We pride ourselves on operating some of Asia’s most sophisticated pharmaceutical machinery and our team of experts work tirelessly around the clock to maintain the accuracy of our equipment in order to ensure that all our products are manufactured at the highest quality. Our manufacturing facility meets and exceeds the latest cGMP and cGLP standards whilst implementing efficient SOPs (Standard Operating Procedures) throughout our organisation for precaution and accuracy at each stage of the manufacturing process.
QUALITY CONTROL SECTION
Established since 1995, Don Valley has never limited itself only to the acquisition of ISO certifications but has also acted on it by heavily investing in training and nurturing a quality based culture that flourishes throughout our organisation, from the starting point of production to the delivery of goods.
We have always placed the highest emphasis on continuously improving and maintaining a quality culture which is strongly supported by a pragmatic and robust Quality Management System (QMS) to ensure safety, efficacy, reliability and quality of our products.
The QMS is implemented through the employment of a highly skilled workforce and professional management backed by an on-going integrated human resource training and development program. QMS execution excellence and performance is regularly monitored and reviewed to ensure continuous improvement and compliance to international standards.

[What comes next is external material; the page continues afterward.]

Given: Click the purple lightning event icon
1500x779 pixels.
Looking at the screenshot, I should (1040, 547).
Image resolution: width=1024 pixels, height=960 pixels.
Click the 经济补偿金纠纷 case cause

Our state-of-the-art Quality Control laboratory consists of four major sections:
- Chemical Section
- Components Section
- Research & Development Section And,
- Microbiological Section
Complying with the latest international standards, our well equipped quality control sections guarantee precision and accuracy in our analysis. Our analysis are paired with the evaluation of our systems and processes for the purpose of achieving continuous improvement, compliance as well as endorsements from regulatory authorities and current Good Manufacturing Practice (cGMP) experts from different regions of the world.
At Don Valley, we use quality as the basis for all our business activities and our highest decision criterion to secure a higher level of trust from the patients/consumers of our products. Considering the fact that our products are well-accepted and their demand is growing consistently, we can safely assume the confidence in our products by different stakeholders.